EXERCISE PROMPT
Rewrite each of the entries below, changing every "screenshot" to "screen capture" and keeping everything else as it is. Omit the pictures from your version.

ROWS
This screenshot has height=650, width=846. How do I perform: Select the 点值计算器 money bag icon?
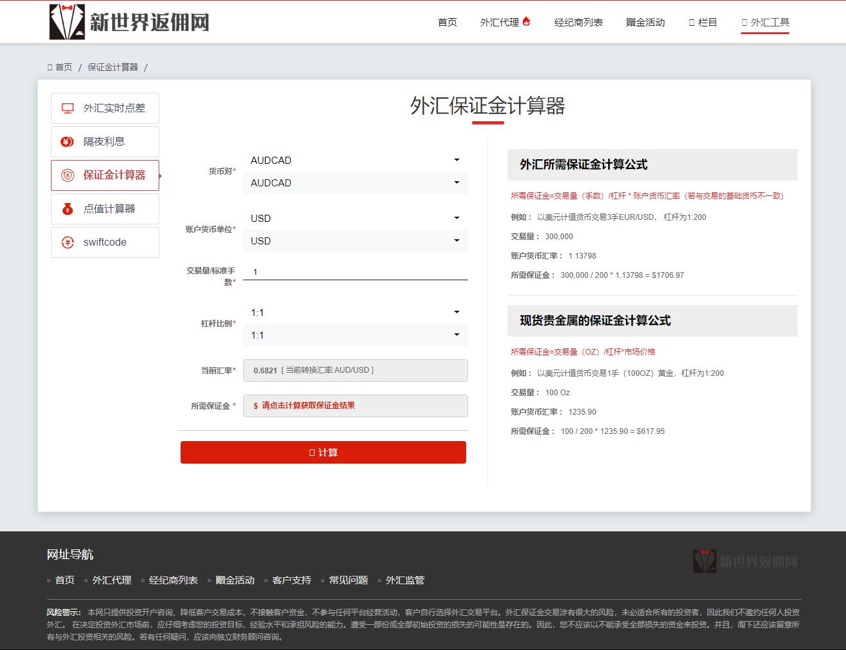pyautogui.click(x=66, y=208)
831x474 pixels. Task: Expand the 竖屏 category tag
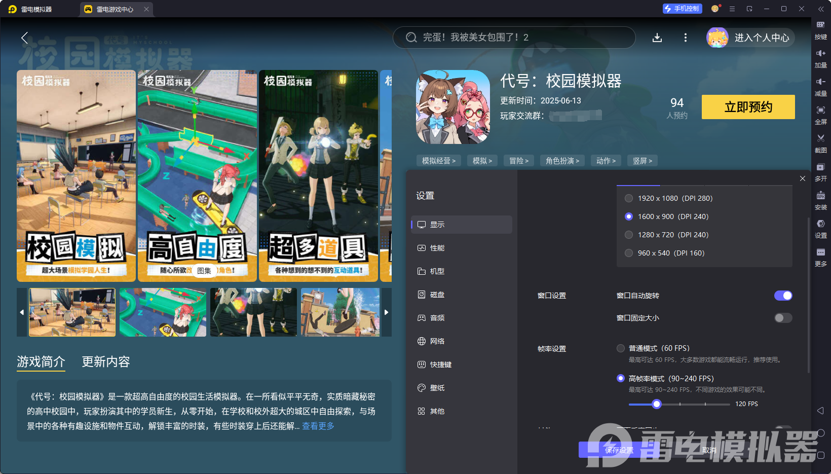[x=642, y=160]
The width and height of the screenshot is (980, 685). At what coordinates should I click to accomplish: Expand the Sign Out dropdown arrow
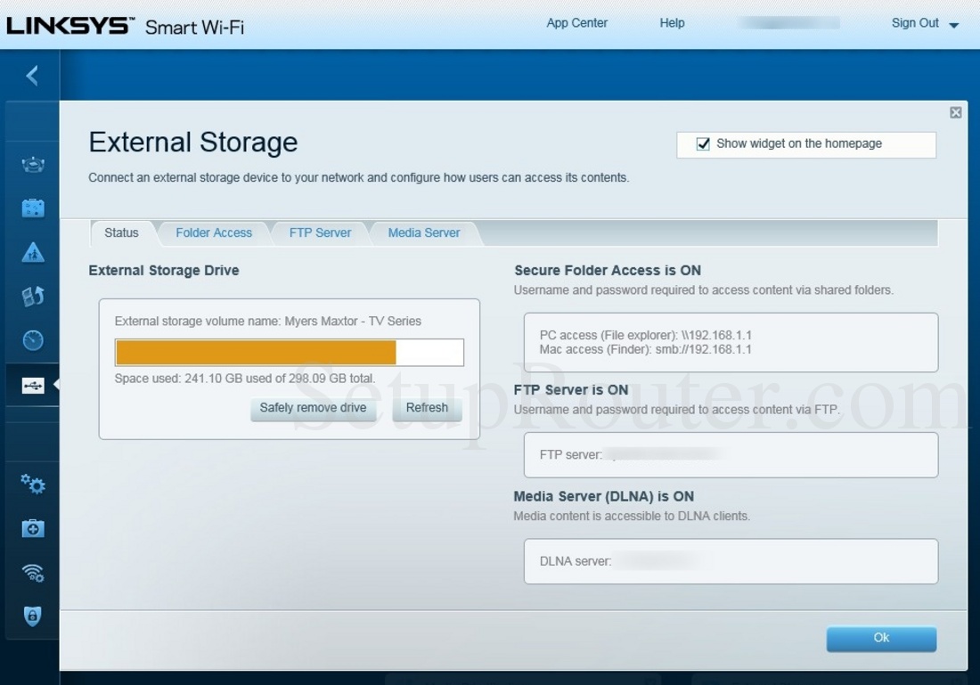click(953, 25)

SOLUTION FOR THIS PROBLEM
This screen capture has height=650, width=846. How do I perform: Select the 点值计算器 money bag icon?
pyautogui.click(x=66, y=208)
831x474 pixels. Task: Expand the 竖屏 category tag
[x=642, y=160]
The width and height of the screen capture is (980, 685). At what coordinates should I click to accomplish: Expand the Sign Out dropdown arrow
click(953, 25)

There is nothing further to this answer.